Javier Plascencia, whose family owns everything from pizzerias to the revivified dining room at Hotel Caesar's (whose original proprietor, Cesare Cardini, invented the Caesar salad), has been instrumental in helping to turn the infamous border town of Tijuana into an increasingly serious restaurant town. Looking out on the city from the second floor of a modern office building, Misión 19 — with wraparound windows, an open latticework of wood enclosing the bar, pastel neon accents, and cactuses that look like something out of a cartoon — is Plascencia's flagship, his most innovative and original restaurant. Among the dishes with which Misión 19 tempts diners are a baby kale, avocado, and compressed cucumber salad with cured salmon trout and goat cheese dressing; risotto with heirloom beans, wild mushrooms, and huitlacoche; seared fresh local tuna with cactus, black mole caramel, and pickled shimeji mushrooms; and tablitas (crosscut beef ribs) vacuum-cooked for 48 hours and served with "cracklings" of beluga lentils, chayote, and Brussels sprouts.

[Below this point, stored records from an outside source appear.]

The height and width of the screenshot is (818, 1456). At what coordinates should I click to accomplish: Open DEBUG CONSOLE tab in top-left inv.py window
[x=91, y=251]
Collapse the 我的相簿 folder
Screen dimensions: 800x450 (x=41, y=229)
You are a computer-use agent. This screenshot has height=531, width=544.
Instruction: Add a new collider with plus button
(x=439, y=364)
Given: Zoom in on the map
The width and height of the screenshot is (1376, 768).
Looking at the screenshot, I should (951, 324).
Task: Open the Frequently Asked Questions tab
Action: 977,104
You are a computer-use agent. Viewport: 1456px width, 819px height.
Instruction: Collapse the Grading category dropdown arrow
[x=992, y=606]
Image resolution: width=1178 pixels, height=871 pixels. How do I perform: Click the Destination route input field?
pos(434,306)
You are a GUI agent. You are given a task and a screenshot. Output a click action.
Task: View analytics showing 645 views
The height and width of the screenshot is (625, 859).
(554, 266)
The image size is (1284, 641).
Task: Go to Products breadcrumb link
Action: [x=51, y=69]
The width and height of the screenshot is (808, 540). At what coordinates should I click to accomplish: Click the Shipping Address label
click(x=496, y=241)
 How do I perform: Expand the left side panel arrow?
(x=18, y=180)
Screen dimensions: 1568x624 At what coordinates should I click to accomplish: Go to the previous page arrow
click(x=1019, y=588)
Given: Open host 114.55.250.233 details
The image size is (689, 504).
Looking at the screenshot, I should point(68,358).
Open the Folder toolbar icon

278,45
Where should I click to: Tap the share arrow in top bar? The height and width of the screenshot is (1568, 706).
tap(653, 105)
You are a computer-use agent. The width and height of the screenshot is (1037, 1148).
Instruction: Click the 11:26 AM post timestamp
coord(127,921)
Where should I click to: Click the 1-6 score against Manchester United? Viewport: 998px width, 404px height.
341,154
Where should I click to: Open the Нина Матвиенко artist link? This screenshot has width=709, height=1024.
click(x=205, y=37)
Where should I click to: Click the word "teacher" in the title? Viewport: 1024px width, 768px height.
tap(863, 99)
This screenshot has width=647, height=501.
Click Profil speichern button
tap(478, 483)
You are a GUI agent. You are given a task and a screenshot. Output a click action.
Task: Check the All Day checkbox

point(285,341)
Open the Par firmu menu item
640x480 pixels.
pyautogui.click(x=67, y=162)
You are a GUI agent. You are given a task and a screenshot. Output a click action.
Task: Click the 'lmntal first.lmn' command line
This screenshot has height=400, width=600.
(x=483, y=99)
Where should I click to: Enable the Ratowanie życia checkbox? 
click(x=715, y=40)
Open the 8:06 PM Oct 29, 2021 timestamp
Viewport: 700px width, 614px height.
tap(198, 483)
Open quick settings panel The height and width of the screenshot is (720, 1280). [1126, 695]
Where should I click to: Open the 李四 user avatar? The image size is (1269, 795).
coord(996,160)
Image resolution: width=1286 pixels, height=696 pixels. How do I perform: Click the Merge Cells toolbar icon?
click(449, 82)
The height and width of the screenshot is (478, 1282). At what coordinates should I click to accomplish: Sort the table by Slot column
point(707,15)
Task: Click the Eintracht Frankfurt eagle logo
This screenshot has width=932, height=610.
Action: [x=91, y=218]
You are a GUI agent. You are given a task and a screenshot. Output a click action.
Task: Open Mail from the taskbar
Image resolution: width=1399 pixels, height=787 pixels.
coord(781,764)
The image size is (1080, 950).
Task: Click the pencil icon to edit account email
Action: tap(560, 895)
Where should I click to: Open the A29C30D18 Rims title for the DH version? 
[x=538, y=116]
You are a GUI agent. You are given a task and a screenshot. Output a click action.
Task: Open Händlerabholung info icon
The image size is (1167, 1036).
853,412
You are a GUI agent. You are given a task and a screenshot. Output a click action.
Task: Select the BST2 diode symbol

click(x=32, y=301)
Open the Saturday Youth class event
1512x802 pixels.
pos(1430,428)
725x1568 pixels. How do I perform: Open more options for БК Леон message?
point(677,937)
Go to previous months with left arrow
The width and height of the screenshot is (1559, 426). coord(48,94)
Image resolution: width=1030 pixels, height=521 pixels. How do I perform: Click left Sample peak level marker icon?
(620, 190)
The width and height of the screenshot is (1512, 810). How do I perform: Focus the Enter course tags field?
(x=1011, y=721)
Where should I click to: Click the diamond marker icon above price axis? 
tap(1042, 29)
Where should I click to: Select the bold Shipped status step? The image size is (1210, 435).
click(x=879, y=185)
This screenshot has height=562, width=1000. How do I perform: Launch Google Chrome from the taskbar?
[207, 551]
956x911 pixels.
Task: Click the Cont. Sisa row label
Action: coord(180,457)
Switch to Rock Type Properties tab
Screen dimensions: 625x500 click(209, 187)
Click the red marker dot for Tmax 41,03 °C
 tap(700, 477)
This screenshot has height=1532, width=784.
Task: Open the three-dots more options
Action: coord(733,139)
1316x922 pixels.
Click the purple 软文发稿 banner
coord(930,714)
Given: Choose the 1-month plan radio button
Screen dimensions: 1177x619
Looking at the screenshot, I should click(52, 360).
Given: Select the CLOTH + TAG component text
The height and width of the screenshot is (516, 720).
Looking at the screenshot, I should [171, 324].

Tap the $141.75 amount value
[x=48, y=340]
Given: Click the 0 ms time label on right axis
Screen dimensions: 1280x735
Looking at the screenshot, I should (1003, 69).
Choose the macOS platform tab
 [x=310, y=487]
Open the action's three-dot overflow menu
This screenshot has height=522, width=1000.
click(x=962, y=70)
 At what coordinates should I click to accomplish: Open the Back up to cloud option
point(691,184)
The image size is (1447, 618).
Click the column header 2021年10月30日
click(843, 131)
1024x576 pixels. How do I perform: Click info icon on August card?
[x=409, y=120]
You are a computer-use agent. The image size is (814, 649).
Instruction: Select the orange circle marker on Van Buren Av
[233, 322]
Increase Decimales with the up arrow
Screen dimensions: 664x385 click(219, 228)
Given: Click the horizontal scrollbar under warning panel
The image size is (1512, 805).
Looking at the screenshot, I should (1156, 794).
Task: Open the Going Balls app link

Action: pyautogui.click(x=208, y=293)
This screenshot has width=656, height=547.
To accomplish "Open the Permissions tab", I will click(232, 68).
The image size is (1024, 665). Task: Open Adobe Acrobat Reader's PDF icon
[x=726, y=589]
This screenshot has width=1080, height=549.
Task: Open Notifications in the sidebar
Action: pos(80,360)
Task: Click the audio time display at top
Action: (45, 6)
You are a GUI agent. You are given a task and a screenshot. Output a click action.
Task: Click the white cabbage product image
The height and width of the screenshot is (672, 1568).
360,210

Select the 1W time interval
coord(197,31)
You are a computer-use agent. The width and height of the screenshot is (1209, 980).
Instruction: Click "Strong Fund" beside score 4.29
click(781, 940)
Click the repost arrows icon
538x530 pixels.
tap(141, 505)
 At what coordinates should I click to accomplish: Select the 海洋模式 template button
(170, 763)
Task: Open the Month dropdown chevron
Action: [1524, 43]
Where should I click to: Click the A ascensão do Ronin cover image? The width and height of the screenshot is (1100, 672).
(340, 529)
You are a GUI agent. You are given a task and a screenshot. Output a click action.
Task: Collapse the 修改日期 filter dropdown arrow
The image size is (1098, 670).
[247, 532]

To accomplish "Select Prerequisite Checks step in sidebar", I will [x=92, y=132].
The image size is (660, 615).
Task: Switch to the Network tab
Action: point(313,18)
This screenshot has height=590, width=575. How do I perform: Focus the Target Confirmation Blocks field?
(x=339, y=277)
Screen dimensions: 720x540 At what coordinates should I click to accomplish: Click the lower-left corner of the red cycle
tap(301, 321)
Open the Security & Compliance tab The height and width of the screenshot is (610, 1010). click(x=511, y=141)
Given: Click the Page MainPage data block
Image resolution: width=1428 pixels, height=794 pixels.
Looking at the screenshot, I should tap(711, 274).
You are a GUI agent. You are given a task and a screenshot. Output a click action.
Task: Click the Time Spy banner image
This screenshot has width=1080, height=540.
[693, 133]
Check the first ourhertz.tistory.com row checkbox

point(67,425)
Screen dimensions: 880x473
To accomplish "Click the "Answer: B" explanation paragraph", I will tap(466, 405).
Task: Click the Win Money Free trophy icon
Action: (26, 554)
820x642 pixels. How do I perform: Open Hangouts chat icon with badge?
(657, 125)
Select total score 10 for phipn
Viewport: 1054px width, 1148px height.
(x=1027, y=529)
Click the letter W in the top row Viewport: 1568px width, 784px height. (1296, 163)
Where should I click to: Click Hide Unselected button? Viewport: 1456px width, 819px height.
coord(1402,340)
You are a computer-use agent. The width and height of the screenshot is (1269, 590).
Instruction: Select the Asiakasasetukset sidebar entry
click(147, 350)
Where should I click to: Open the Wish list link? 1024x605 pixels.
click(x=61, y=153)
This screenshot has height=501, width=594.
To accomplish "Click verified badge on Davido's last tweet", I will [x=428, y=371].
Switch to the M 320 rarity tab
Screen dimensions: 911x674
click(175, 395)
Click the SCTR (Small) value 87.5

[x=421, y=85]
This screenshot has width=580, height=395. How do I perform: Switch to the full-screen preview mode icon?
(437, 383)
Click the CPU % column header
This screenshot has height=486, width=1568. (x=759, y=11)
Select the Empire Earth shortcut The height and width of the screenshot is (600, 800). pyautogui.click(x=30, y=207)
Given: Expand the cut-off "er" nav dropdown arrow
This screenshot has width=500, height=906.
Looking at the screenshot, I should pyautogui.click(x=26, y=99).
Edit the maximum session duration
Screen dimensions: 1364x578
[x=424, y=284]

#3 Moxi, San Miguel de Allende

Condé Nast Traveler anointed San Miguel de Allende, a pleasant and colorful artists' and American retirees' community in the state of Guanajuato (northwest of Mexico City), as the top city in the world a couple of years ago — leaving such burgs as BarcelonaParis, and Sydney in the dust. San Miguel is certainly an engaging and eye-catching place, and one of its great attractions — and a rare example of contemporary architecture in the city — is the Hotel Matilda, a comfortable and alluring hostelry graced by an excellent restaurant, Moxi. Moxi is under the direction of Enrique Olvera, of Mexico City's unparalleled Pujol, and the hot new Manhattan entry Cosme. Here, in a pleasant, art-enhanced dining room with a breezy terrace, Olvera's crew draws heavily on organically-raised local produce to create Mexican-accented international cuisine: shrimp burgers with tartar sauce and guacamole; fish of the day with pineapple purée, serranos, and a cactus salad; pumpkin risotto and squash blossom; artichoke salad with orange, goat cheese, balsamic, and nuts; rack of pork with radishes, watercress, and beans; and many other vividly flavored delights.

#2 Biko, Mexico City

The Mexican-Spanish fusion cuisine served at Biko is described by chefs Bruno Oteiza and Mikel Alonso as "sumptuous with surprises." The menu, which changes often, focuses on locally sourced seasonal ingredients, turned into refined, simple dishes that match the minimalist décor of Biko's dining room. The signature appetizer, "Foie 100% Algodón [Liver 100% Cotton]," is an elegant plate of whipped foie gras served with different complements depending on the season, including a version wrapped in iceberg lettuce, with cheese, and topped with cotton candy. Biko consistently ranks at or near the top of numerous lists of the world's best restaurants.

#1 Pujol, Mexico City

After graduating from the Culinary Institute of America in Hyde Park, N.Y., and working for the superb Alsatian-born chef Jean Joho at Everest in Chicago, Enrique Olvera opened this contemporary-style restaurant in Mexico City in 2000 with the idea of using indigenous ingredients and traditional cooking methods to produce food with French-style refinement. He succeeds admirably with such dishes as bocol huasteco, a kind of plump tortilla with cheese from Chiapas; a mixed vegetable assortment in a mole of pumpkin seeds and broccoli; an "esquite" made not with the usual corn kernels but with wheat berries, flavored with epazote cream, serrano chiles, and queso oreado; and the remarkable "mother mole," cooked for hundreds of days and containing scores of ingredients, served as a pool of sauce with translucent sesame tortillas. The restaurant's list of mezcals is eye- and palate-opening (try the farolito, made from wild agave, fermented in leather, and distilled in clay), and the collection of Mexican wines, especially the reds, is one of the country's most extensive.